Cette élection n’est qu’un moment de la « révolution citoyenne » appelée par le Front de Gauche. Elle peut en être un temps fort, mais l’élection présidentielle et l’avènement inéluctable d’un autre modèle de société peuvent ne pas du tout coïncider. En tout cas, vous avez raison : la pédagogie est indispensable. Et j’ajouterais : la prise de conscience politique.
Hollande n’est pas le « seul recours » : la social-démocratie participe complètement au fonctionnement de la société néolibérale, elle ne la remet absolument pas en cause. L’erreur serait d’assimiler ce réformisme mou à la gauche. Or, cette confusion étant à l’oeuvre, le mandat de Hollande décevra nécessairement. Ce qui est à craindre c’est : que choisiront ensuite les Français qui ne voudront plus de la droite (ils ont déjà donné et ça devient invivable) et qui auront été trompés par cette (fausse) gauche ?
Aucune division au Parti de Gauche, qui ne constitue qu’un seul parti, indivisible. Vous pouvez ne pas vouloir sortir de la crise. Vous avez le droit de refuser le débat sur le nucléaire, sur les services publiques, sur la maîtrise des tarifs de l’énergie, etc. Vous pouvez continuer à vouloir un président-monarque omnipotent. Vous pouvez refuser les mesures réellement contre la finance. C’est votre liberté. Entendez que d’autres pensent que la France mérite autre chose.
Aller à la soupe ? Et pourquoi croyez-vous que PS, MoDem et d’autres reprennent le langage du Front de Gauche, s’il ne représente rien ?
Par ailleurs, personne ne vous oblige à lire cette analyse trop longue pour vous.
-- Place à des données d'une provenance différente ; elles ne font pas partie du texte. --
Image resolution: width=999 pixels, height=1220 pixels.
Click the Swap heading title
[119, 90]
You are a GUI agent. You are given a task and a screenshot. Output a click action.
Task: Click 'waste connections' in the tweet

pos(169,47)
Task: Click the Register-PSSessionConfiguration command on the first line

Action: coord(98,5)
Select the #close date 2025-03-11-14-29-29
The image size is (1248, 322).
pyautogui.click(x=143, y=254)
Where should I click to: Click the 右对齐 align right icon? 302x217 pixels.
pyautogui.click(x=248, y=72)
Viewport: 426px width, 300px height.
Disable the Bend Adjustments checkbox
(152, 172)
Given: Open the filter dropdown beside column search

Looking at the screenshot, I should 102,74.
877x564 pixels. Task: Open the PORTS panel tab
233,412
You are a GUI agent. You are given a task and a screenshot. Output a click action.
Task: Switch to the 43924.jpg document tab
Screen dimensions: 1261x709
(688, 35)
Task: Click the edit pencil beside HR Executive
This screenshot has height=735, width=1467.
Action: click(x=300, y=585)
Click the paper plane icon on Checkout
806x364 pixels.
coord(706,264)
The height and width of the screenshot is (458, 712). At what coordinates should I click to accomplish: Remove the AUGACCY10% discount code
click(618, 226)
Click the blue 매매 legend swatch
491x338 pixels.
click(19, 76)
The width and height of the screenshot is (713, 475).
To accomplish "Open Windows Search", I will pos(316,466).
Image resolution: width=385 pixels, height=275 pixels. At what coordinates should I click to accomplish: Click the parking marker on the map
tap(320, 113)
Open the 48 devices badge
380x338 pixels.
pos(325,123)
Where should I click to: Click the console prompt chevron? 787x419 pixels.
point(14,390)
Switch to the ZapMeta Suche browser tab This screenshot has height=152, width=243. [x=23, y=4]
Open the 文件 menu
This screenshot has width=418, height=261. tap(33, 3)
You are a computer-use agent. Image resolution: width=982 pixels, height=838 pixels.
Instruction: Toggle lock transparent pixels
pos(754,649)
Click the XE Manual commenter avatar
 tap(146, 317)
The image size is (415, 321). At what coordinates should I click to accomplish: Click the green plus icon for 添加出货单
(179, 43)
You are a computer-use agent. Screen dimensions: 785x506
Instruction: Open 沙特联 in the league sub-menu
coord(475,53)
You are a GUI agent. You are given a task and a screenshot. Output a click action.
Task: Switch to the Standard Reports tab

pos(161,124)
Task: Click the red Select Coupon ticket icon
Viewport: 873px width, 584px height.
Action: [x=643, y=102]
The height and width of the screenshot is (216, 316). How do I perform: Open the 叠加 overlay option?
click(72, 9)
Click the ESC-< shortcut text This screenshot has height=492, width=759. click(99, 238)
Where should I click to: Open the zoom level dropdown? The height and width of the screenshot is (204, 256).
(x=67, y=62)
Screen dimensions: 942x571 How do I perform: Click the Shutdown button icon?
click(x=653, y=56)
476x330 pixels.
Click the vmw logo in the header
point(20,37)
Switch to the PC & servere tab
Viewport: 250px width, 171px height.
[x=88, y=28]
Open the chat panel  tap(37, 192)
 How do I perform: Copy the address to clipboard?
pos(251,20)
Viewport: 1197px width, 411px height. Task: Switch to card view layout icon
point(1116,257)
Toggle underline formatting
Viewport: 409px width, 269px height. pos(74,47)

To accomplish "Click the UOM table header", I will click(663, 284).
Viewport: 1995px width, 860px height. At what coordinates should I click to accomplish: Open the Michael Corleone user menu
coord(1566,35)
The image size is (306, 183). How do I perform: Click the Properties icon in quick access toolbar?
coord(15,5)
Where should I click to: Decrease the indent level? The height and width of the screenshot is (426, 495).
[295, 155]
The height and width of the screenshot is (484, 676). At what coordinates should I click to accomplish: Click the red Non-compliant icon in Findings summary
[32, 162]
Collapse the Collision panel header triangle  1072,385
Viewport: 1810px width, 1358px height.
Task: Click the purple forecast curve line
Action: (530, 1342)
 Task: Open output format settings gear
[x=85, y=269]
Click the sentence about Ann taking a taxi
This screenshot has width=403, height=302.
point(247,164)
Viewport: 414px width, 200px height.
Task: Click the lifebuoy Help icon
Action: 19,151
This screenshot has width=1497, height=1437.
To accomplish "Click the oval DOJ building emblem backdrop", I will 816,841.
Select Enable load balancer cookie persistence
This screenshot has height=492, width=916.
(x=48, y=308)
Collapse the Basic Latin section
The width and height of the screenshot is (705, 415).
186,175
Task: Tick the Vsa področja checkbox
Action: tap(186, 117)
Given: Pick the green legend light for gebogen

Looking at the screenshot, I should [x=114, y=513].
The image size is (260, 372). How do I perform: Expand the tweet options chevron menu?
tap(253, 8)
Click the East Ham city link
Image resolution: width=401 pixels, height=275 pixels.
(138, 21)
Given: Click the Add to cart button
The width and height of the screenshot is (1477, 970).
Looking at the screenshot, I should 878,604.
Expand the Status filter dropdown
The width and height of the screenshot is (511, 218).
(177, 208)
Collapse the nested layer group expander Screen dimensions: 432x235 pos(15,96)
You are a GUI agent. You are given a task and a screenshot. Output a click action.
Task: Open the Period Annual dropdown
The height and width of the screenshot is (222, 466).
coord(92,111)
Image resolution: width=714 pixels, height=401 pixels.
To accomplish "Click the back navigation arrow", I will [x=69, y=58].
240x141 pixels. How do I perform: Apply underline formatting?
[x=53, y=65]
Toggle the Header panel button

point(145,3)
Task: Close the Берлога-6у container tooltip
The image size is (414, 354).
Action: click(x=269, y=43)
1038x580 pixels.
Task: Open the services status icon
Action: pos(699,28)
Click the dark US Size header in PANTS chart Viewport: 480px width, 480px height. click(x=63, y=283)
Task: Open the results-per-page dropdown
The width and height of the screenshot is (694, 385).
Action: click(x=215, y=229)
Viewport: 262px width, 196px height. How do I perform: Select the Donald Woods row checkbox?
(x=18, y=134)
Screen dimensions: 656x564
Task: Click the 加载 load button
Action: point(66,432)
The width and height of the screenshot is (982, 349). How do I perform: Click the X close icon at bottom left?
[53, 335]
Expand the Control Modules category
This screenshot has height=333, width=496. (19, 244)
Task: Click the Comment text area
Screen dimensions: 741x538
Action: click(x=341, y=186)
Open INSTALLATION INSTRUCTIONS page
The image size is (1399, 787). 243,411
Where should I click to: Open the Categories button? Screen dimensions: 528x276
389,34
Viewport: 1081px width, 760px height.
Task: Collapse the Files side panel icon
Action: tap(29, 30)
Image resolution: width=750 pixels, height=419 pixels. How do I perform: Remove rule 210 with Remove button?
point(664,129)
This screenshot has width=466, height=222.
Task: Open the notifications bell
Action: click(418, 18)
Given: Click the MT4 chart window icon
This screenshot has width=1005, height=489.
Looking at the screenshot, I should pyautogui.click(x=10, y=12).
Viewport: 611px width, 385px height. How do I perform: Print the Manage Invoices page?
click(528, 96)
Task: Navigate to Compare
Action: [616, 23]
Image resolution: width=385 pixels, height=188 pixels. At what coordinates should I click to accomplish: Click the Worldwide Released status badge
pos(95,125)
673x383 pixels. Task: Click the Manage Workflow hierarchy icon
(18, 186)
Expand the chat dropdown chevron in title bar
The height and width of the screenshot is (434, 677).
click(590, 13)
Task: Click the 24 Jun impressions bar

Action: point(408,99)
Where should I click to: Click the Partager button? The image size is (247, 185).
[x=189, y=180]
Si vous n’avez pas compris que la distortion entre l’apparence et le fond constitue le coeur de cet article, j’en suis désolé, je n’ai peut-être pas été assez clair.
Quant au « feu d’artifice », ce n’est pas moi qui consacre autant de temps de parole à Hollande ! Le feu d’artifice est ailleurs (allez jeter un oeil sur le temps de parole octroyé aux différents partis, sur le site du CSA).
Enfin, « battre Sarko » ? Ce n’est pas l’enjeu ! Ce qui compte c’est de changer sa politique, et ça, Hollande ne le propose pas, je crois l’avoir démontré.
Si François Hollande était élu, il ne mènerait pas seulement une politique très voisine de celle qui prévaut actuellement, il ferait du même coup la preuve que « la gauche » est incompétente. C’est ça qui est le plus grave. Or, cinq ans plus tard, après cet échec (et afin de ne pas retrouver la même droite qui a sévi sous Chirac et sous Sarkozy), je crains que les électeurs n’en viennent à se tourner vers d’autres aventures, bien plus dangereuses... Voilà le double risque du vote Hollande.